Meu cargo é de coordenador florestal. Eu sou responsável por prospectar parceiros interessados em trabalhar com a Iniciativa Verde em projetos de restauração florestal. Parte do meu tempo então eu passo prospectando parceiros que queiram restaurar suas áreas de preservação permanente (APPs) ou que possuam projetos de restauração de APPs e necessitem de apoio financeiro e/ou técnico para realizar os projetos. Outra parte do tempo eu passo executando os projetos seja em campo durante os plantios e manutenções das florestas ou em escritório na confecção de relatórios e reportando os resultados para os nossos financiadores. Também despendo tempo escrevendo novos projetos e dando respaldo à equipe que busca novos financiadores.

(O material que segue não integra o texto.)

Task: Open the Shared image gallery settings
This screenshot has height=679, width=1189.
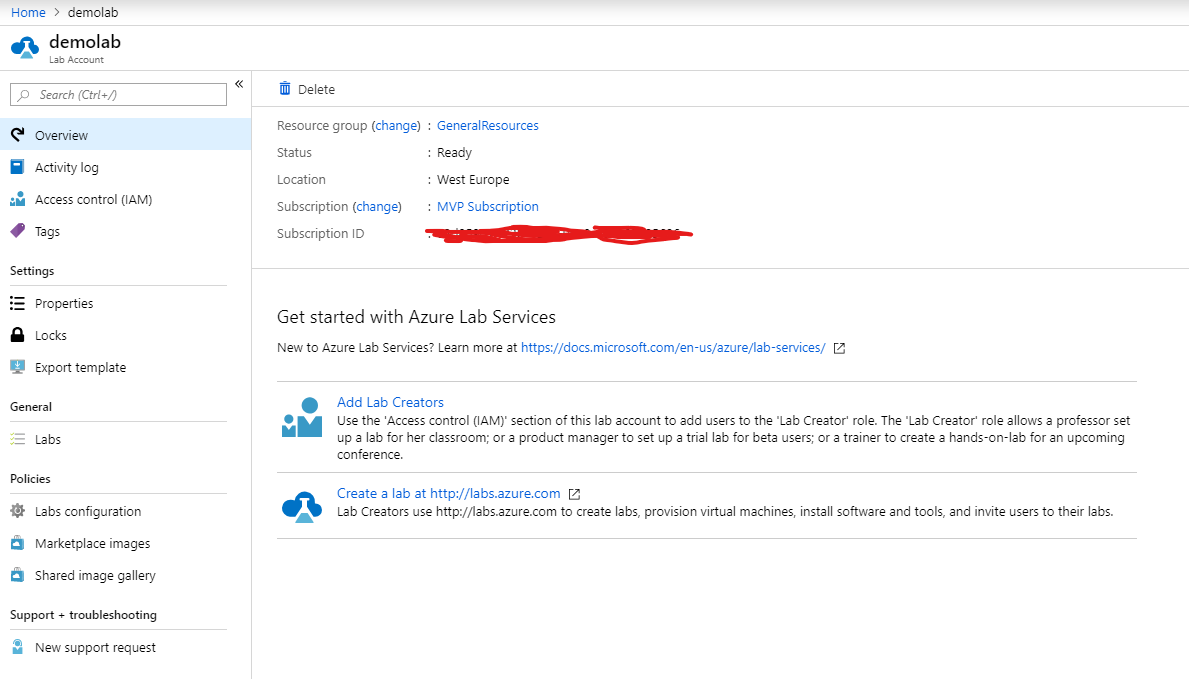Action: [x=95, y=575]
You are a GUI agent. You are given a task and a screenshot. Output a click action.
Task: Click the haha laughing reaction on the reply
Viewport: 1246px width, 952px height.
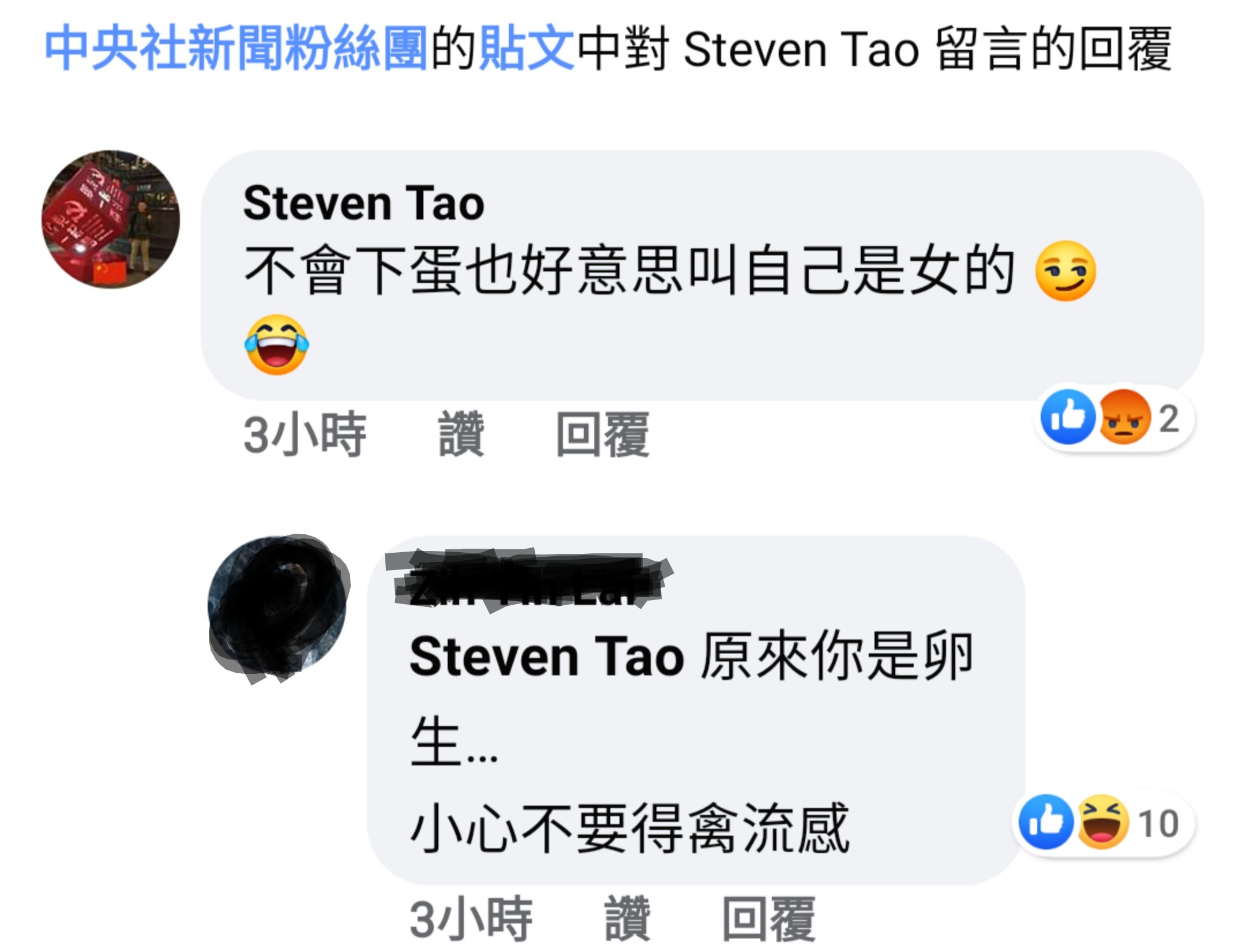point(1102,822)
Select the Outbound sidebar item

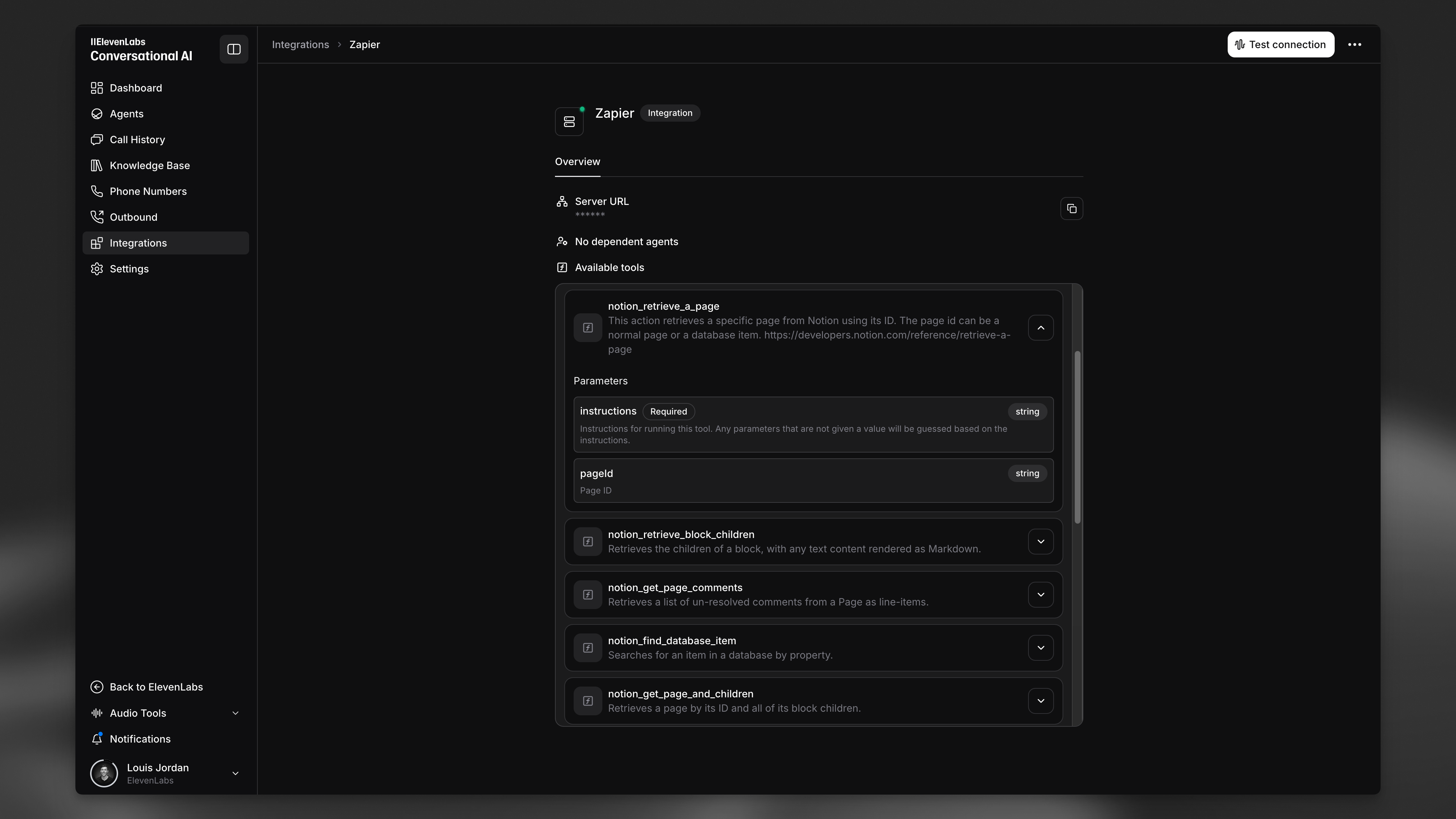pos(134,217)
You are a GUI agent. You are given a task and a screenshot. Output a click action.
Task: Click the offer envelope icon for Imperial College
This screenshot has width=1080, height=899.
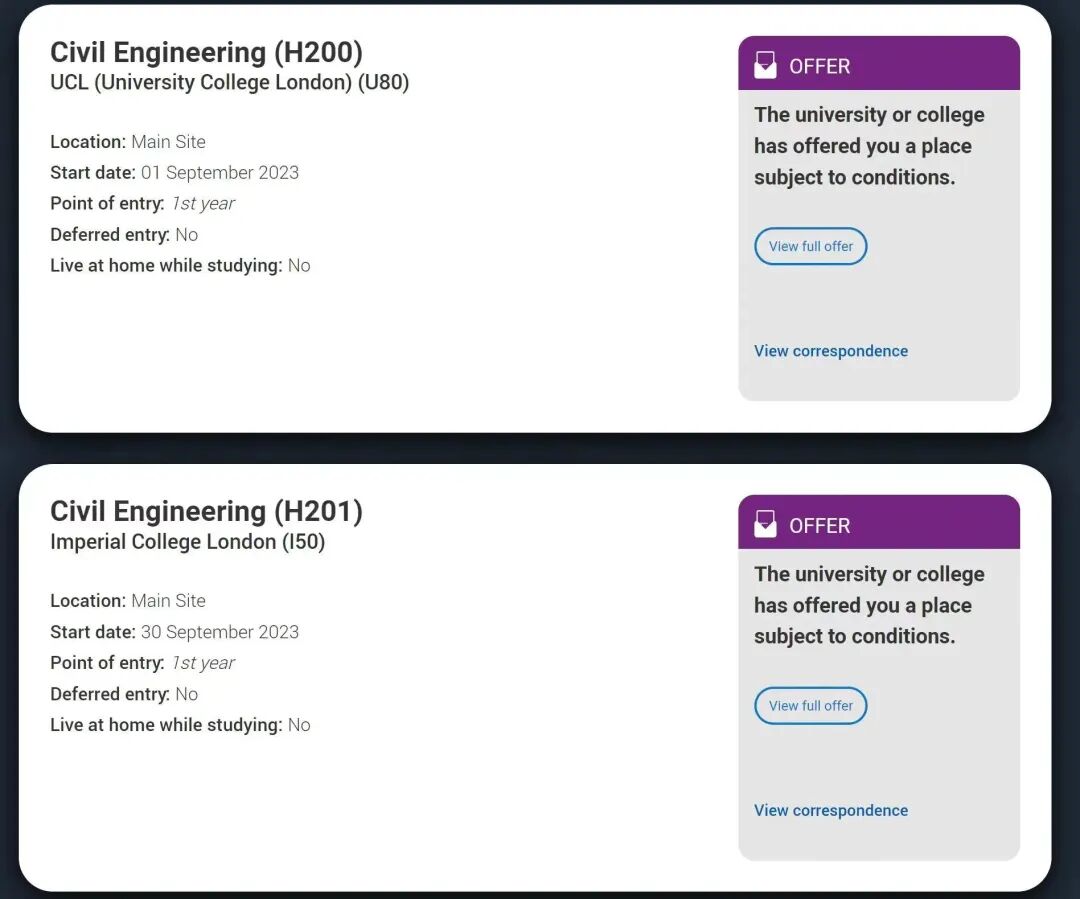coord(765,524)
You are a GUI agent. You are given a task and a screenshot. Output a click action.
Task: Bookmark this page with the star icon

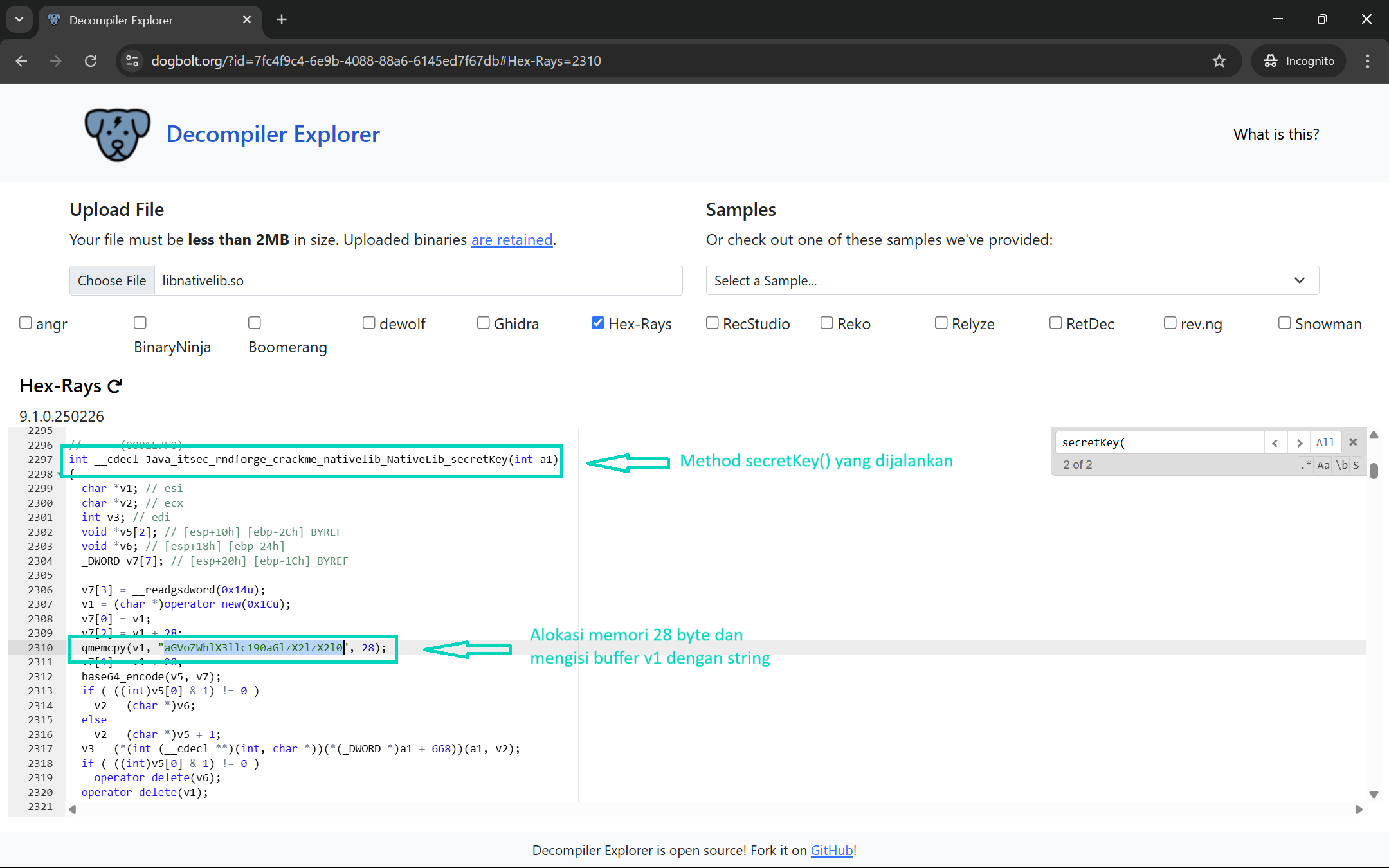[x=1219, y=61]
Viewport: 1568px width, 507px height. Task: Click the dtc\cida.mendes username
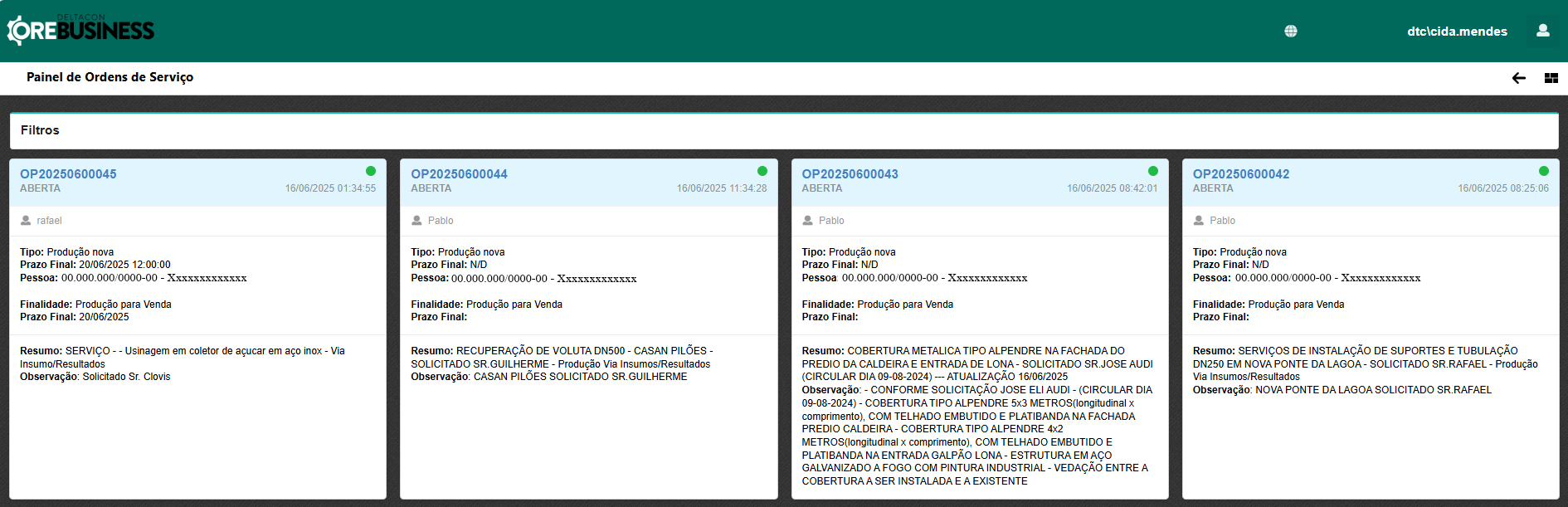(x=1457, y=32)
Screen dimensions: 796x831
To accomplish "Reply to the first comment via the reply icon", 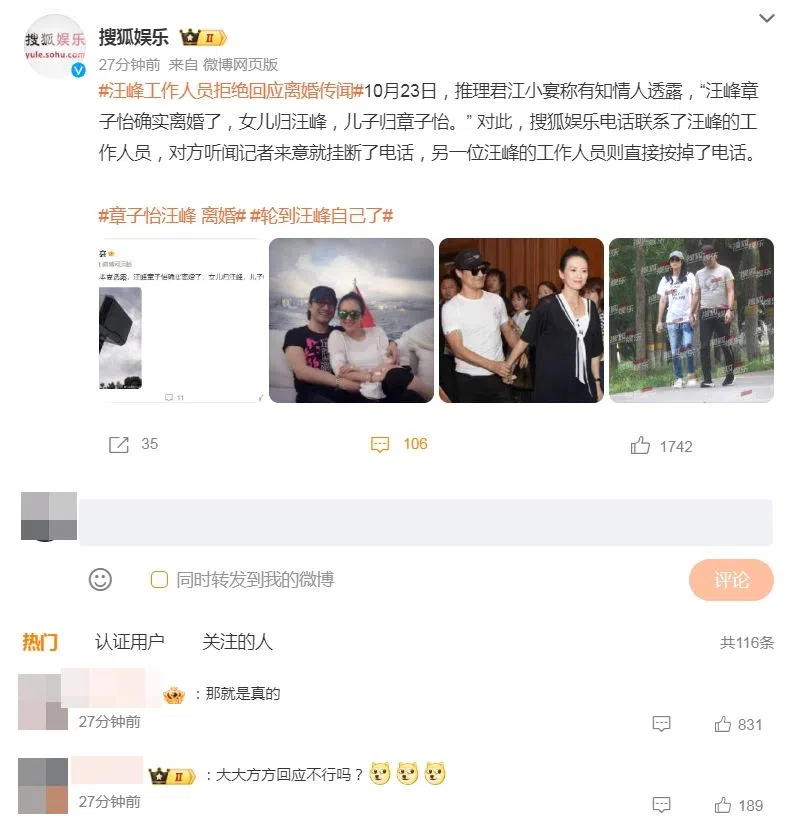I will [661, 724].
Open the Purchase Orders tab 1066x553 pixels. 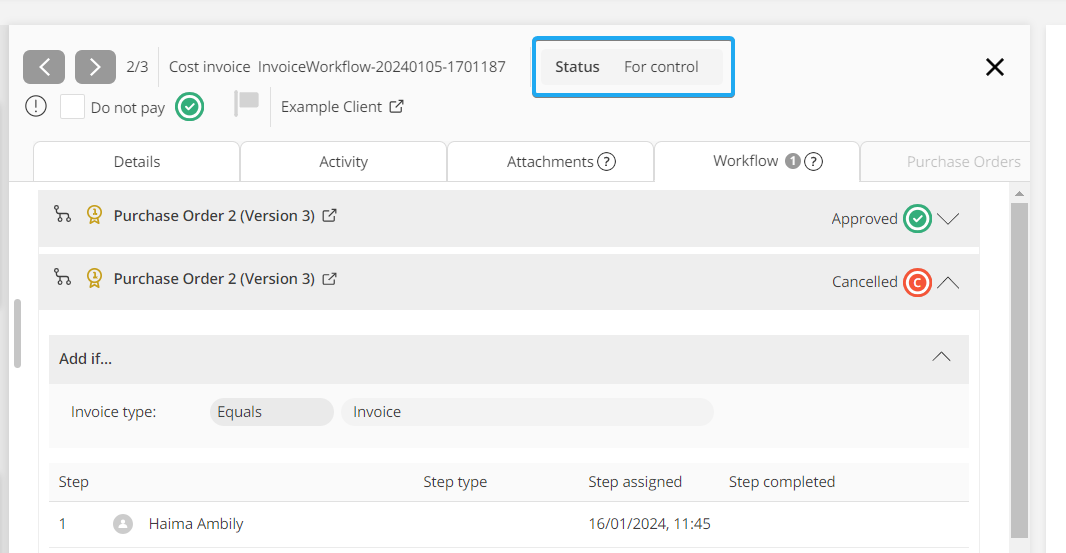pos(962,161)
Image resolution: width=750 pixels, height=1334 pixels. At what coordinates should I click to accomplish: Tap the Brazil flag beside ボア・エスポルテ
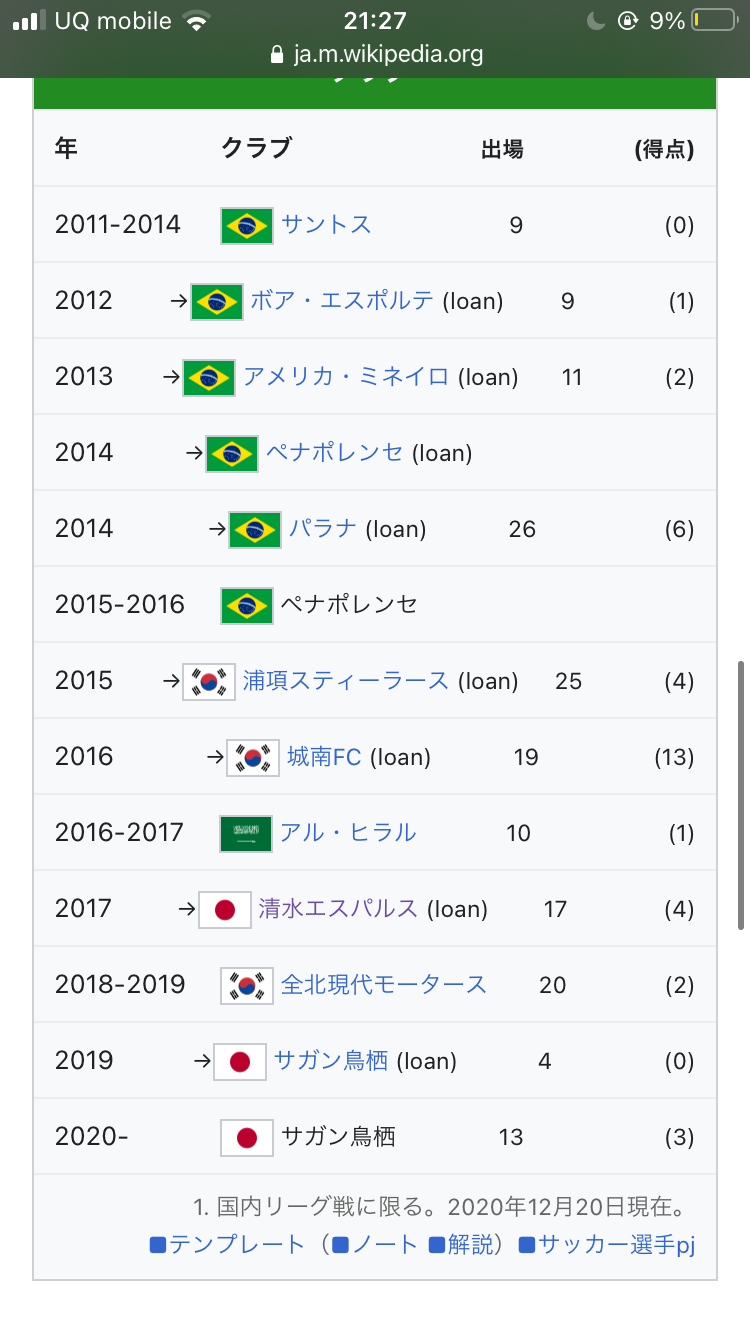tap(216, 301)
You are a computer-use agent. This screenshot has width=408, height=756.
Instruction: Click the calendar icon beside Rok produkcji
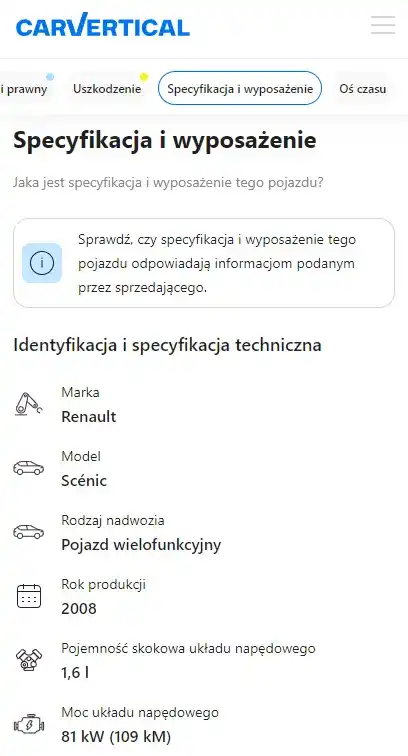29,596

Teoricamente minha carga horária é de 30 horas semanais, mas eu acabo sempre trabalhando mais que isso. Assim eu divido meu tempo em três semanas trabalhadas na iniciativa verde cumprindo 40 horas semanais e na semana restante dedico meu tempo a uma pequena empresa de consultoria na área ambiental que abri há um ano e em cursos complementando a minha formação.
O ambiente de trabalho é muito bom. A equipe é muito diversificada, tanto entre as formações específicas dos membros do grupo, quanto dentro das formações e nas experiências pretéritas (muitos se “fizeram” no serviço público outros em empresas, na acadêmica ou propriamente no terceiro setor) o que faz com que seja um aprendizado constante. É fato que isso exige muito de você e da equipe, pois nem todo mundo está acostumado a “falar” a mesma língua, mas eu considero o resultado final disso muito bom.
O fato de ser escutado pela diretoria nas decisões cotidianas da instituição também melhora o ambiente e faz você se sentir parte da instituição, o que é ótimo. Possuímos uma sede bem aconchegante em local central, com boa estrutura de serviços e de fácil acesso, o que torna o nosso cotidiano muito mais fácil na capital paulista.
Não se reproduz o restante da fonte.